Deine Aufgabe = Gib das gesamte Material Zeile für Zeile unverändert wieder und lass die Bilder dabei weg.

(Zeigedaten für Screenshots)
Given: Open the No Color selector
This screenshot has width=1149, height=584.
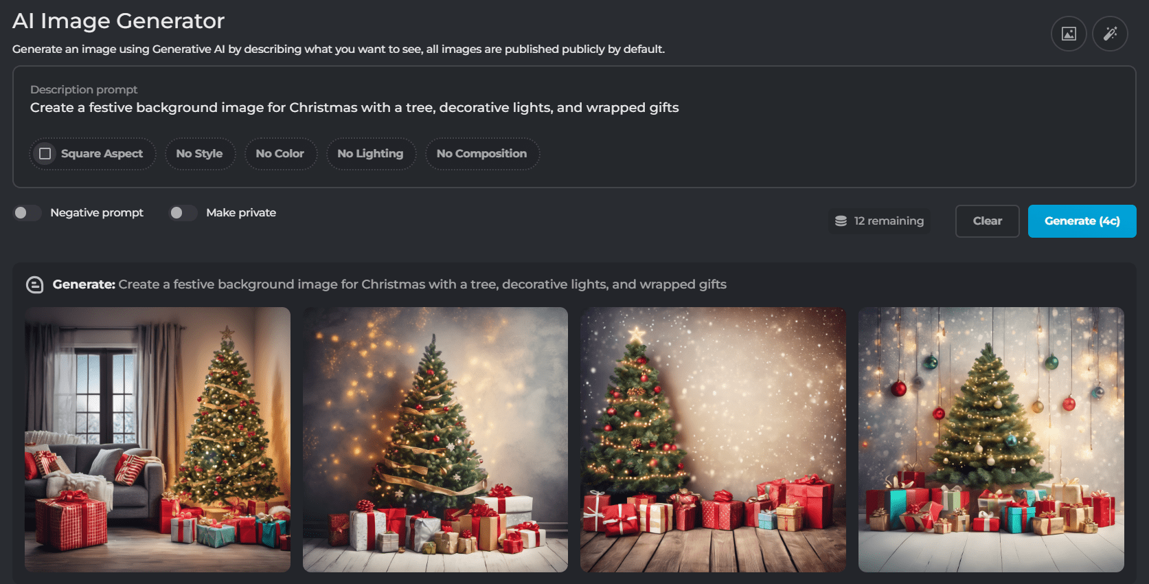Looking at the screenshot, I should click(x=280, y=154).
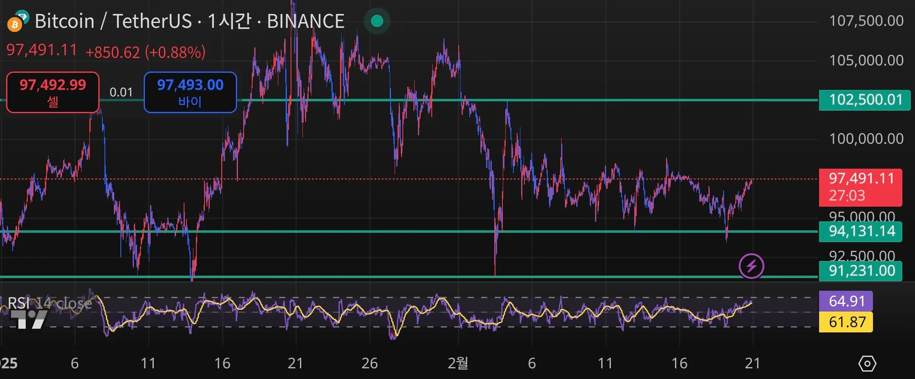Tap the green market status dot
This screenshot has height=379, width=915.
point(377,21)
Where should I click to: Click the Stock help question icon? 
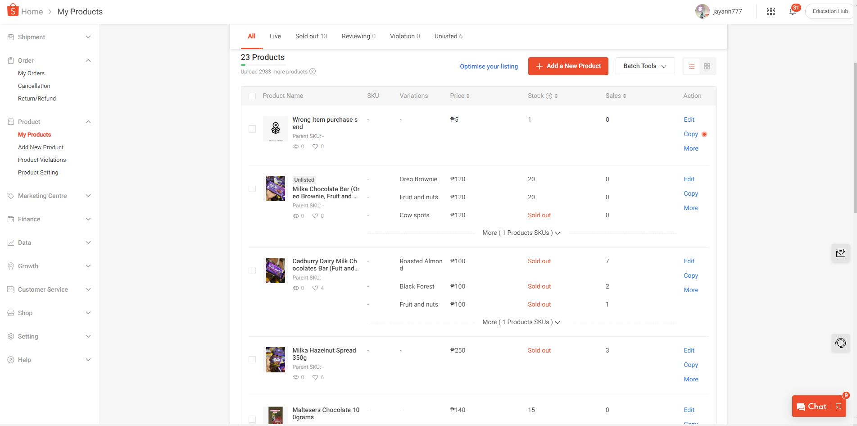[x=549, y=96]
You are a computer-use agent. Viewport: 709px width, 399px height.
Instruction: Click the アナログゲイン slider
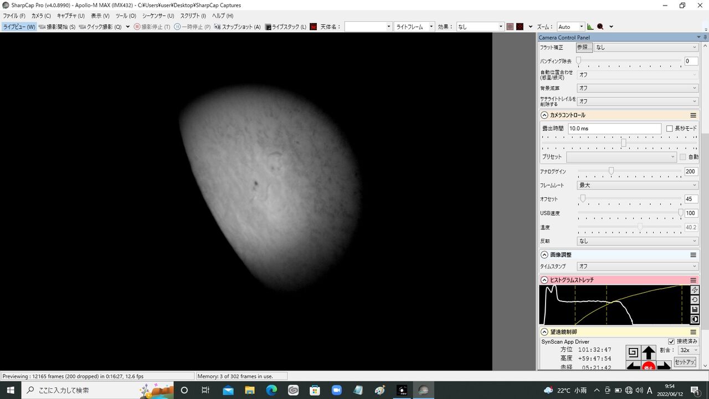[x=629, y=171]
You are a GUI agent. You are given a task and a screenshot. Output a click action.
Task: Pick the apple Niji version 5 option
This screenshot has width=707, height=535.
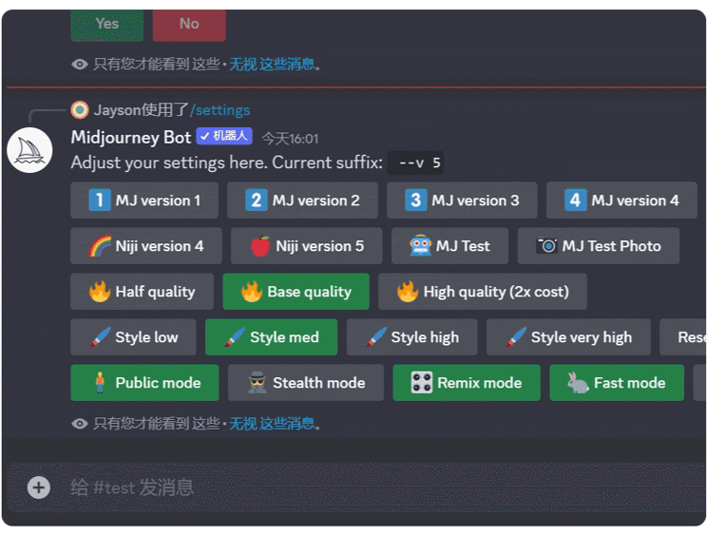click(x=306, y=246)
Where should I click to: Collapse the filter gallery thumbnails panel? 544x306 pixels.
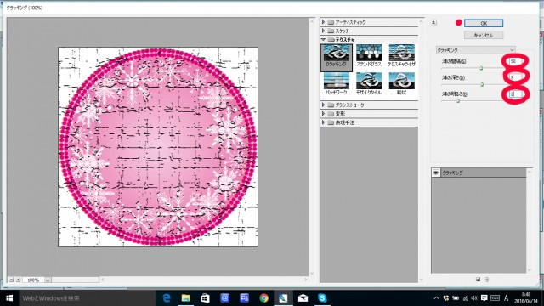tap(434, 23)
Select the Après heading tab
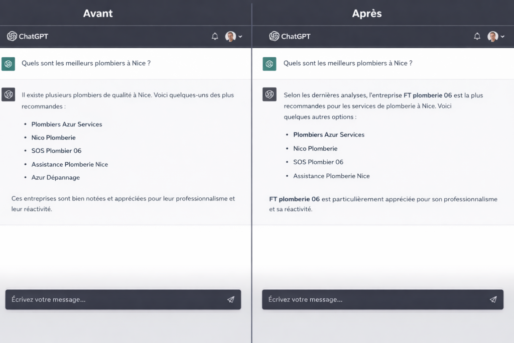 coord(367,14)
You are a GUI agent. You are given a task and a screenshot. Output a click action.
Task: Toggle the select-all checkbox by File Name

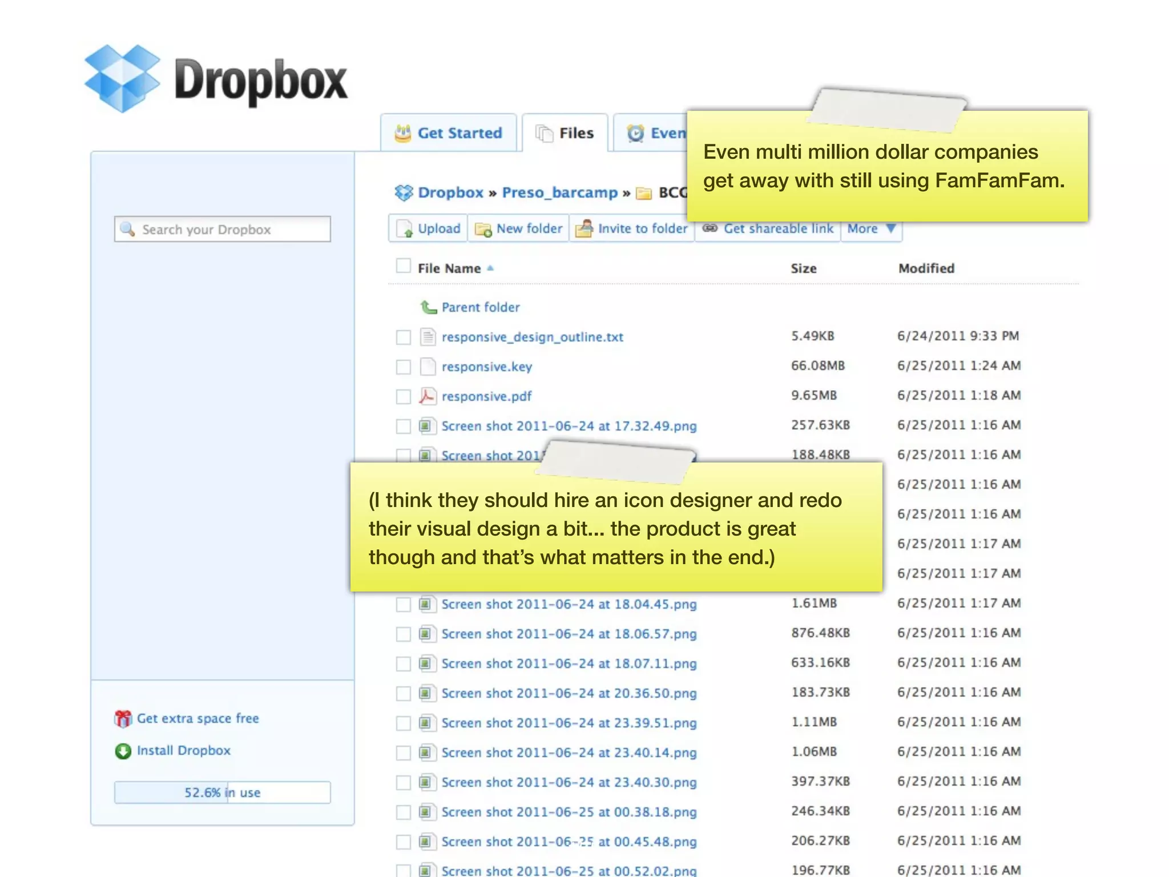point(404,266)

Lösung dieser Aufgabe =
Given: Open the No Color selector
This screenshot has width=1149, height=584.
Looking at the screenshot, I should click(x=280, y=154).
Tap the green market status dot
This screenshot has height=379, width=915.
point(377,21)
Where should I click to: Click the Stock help question icon? 
[x=549, y=96]
You are a computer-use agent. Viewport: 709px width, 399px height.
Instruction: Click the アナログゲイン slider
[x=629, y=171]
You are a GUI agent. You are given a task and a screenshot. Output a click action.
Task: Pick the apple Niji version 5 option
This screenshot has width=707, height=535.
click(x=306, y=246)
Where should I click to: Collapse the filter gallery thumbnails panel? 544x306 pixels.
tap(434, 23)
Select the Après heading tab
 coord(367,14)
You are a GUI agent. You are given a task and a screenshot. Output a click action.
Task: Toggle the select-all checkbox by File Name

point(404,266)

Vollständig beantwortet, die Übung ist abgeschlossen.